Aim of the exercise:
Among the entries below, find each line with "computer" and show it.

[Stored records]
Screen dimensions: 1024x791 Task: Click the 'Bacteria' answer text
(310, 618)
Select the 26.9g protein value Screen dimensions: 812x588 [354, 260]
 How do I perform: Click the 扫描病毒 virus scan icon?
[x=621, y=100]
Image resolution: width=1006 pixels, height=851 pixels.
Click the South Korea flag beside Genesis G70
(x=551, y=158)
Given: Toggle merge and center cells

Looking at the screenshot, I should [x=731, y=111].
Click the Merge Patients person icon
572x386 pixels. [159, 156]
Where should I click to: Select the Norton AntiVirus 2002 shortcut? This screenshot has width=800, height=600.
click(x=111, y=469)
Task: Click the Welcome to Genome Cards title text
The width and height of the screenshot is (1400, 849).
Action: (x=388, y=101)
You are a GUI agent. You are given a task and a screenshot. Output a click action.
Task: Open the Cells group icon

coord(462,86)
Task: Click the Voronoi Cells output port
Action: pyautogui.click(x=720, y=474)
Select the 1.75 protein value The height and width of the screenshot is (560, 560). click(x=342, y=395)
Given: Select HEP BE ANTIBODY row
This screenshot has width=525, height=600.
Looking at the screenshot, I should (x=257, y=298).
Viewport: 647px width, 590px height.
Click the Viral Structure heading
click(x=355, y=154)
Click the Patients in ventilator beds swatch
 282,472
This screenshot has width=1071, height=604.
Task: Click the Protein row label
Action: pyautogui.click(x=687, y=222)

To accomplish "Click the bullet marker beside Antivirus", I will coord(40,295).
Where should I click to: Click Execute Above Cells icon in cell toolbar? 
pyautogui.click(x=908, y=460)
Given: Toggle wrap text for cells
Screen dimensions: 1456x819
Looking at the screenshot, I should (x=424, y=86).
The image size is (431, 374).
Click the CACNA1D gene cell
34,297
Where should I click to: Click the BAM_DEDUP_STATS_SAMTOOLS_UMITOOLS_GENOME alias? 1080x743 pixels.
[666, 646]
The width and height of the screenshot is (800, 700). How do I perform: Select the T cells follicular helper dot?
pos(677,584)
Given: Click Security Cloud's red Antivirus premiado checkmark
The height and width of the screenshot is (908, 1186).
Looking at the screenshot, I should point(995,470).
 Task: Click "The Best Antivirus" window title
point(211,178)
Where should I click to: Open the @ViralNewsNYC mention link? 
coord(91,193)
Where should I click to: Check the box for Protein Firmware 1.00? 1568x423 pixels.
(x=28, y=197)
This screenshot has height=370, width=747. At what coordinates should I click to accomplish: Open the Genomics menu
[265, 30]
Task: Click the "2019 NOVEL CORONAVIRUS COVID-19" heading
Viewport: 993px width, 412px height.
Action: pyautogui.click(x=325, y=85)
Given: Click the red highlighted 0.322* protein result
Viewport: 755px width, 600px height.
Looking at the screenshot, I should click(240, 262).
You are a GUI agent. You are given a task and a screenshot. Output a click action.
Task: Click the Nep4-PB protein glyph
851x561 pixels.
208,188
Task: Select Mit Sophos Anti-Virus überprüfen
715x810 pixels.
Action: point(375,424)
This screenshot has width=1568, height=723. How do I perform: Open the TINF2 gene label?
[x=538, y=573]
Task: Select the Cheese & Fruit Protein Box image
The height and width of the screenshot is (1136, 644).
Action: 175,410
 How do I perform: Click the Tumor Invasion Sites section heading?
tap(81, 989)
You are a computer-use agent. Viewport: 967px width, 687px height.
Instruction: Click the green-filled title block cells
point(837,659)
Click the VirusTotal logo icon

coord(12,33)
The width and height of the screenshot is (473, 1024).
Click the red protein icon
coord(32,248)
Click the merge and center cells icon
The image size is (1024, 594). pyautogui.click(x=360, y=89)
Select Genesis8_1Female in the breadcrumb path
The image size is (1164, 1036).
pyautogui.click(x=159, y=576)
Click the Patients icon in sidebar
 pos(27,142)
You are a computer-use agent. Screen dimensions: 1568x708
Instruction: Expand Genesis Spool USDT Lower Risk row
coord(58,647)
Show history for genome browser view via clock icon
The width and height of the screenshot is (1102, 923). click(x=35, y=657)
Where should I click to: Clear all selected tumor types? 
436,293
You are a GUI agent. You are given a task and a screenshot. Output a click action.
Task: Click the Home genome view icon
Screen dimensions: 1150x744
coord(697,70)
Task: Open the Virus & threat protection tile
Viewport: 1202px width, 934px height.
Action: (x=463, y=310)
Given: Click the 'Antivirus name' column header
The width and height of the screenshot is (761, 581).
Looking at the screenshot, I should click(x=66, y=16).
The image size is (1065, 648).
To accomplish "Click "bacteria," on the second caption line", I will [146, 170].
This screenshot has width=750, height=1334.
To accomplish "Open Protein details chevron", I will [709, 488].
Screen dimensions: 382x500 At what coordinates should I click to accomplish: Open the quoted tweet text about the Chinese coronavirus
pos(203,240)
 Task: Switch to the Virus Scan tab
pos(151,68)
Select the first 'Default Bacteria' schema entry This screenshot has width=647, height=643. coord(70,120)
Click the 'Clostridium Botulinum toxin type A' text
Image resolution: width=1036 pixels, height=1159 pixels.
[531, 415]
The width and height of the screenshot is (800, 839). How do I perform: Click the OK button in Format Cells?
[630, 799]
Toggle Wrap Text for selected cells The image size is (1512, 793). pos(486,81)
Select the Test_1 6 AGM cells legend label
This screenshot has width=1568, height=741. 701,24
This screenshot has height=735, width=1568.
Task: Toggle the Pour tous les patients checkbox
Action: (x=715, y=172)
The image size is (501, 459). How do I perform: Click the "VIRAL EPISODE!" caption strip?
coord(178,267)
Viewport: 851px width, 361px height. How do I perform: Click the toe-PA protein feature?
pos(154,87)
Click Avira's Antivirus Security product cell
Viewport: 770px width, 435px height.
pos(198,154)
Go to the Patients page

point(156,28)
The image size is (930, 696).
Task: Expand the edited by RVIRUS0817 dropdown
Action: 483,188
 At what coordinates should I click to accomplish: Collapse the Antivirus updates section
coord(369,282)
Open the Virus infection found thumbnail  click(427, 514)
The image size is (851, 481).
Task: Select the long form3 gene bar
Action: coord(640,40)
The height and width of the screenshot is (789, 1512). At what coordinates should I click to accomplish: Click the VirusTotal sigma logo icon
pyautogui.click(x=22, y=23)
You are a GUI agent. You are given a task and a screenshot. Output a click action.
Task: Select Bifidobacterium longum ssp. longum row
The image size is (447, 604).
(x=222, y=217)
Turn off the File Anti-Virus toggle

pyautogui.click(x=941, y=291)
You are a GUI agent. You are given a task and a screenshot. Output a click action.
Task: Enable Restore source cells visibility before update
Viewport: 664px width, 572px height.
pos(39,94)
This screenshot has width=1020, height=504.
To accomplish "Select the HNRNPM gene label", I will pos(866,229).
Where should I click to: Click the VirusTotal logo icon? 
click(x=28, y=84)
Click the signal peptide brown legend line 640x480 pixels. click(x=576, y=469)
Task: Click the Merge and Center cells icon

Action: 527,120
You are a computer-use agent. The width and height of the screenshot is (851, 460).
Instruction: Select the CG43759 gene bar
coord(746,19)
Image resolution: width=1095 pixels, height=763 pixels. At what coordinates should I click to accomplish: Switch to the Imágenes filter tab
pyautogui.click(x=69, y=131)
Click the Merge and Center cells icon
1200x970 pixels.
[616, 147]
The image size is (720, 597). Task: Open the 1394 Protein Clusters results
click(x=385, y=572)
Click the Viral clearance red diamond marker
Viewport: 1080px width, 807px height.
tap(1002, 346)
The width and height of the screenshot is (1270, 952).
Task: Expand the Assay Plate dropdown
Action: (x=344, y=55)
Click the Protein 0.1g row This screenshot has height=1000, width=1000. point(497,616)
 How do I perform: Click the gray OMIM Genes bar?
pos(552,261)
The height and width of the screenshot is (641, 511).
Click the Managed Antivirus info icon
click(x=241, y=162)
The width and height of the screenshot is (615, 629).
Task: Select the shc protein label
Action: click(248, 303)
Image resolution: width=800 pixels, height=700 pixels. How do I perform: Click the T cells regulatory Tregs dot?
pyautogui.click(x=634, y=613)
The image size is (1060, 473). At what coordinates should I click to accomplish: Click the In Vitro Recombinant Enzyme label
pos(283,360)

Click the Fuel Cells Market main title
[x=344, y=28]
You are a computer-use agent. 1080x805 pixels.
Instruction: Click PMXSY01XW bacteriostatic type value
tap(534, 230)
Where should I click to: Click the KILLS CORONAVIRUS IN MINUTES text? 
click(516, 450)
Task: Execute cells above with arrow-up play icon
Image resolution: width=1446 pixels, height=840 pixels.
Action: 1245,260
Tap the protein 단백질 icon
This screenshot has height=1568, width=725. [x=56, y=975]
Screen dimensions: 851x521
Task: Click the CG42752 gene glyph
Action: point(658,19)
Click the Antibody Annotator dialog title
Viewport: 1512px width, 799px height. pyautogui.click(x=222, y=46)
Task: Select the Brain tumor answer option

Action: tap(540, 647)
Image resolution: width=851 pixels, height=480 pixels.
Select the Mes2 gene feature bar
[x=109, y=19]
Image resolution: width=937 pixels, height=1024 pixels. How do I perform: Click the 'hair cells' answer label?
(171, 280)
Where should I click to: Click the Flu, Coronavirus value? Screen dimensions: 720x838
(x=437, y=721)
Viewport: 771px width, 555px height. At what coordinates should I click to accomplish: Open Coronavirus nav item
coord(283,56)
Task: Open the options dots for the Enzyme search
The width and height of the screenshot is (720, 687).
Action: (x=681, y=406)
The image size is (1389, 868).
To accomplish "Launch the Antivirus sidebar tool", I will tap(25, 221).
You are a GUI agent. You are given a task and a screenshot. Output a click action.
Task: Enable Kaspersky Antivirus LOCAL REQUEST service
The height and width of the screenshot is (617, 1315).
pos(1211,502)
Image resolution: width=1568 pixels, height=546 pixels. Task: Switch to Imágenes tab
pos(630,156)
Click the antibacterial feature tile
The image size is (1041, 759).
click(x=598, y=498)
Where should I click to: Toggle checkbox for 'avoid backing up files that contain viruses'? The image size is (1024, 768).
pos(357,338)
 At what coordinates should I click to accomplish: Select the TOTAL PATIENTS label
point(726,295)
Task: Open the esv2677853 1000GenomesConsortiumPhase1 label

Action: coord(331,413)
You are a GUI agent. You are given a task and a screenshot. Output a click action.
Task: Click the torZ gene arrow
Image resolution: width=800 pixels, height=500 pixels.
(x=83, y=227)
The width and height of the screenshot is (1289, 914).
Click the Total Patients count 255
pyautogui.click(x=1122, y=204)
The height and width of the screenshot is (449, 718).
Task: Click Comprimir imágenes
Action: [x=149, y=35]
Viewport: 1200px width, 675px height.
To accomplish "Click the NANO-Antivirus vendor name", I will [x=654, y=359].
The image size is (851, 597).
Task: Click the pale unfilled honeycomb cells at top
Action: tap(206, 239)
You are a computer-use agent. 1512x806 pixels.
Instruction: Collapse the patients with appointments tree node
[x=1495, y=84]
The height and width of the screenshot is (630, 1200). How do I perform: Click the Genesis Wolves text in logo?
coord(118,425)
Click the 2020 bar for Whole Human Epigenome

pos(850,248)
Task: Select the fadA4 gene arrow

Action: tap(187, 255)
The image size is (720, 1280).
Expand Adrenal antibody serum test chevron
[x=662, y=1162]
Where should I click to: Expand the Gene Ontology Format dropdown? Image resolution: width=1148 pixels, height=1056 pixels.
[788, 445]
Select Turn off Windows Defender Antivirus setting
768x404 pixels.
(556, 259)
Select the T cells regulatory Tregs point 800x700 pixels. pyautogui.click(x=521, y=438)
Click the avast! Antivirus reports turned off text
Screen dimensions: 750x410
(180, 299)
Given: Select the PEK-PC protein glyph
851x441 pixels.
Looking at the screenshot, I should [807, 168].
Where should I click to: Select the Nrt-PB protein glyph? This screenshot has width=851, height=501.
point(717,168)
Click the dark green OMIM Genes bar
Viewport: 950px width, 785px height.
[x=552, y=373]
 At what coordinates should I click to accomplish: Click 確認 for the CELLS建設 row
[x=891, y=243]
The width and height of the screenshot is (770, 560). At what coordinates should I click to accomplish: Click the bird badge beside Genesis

Solution to the problem:
You are a computer-use agent. Viewport: 967px width, 687px height.
You are a computer-use agent. Screen dimensions: 1568x708
You are a computer-use agent. The width and height of the screenshot is (851, 460).
You are a computer-use agent. 1080x805 pixels.
You are a computer-use agent. 1512x806 pixels.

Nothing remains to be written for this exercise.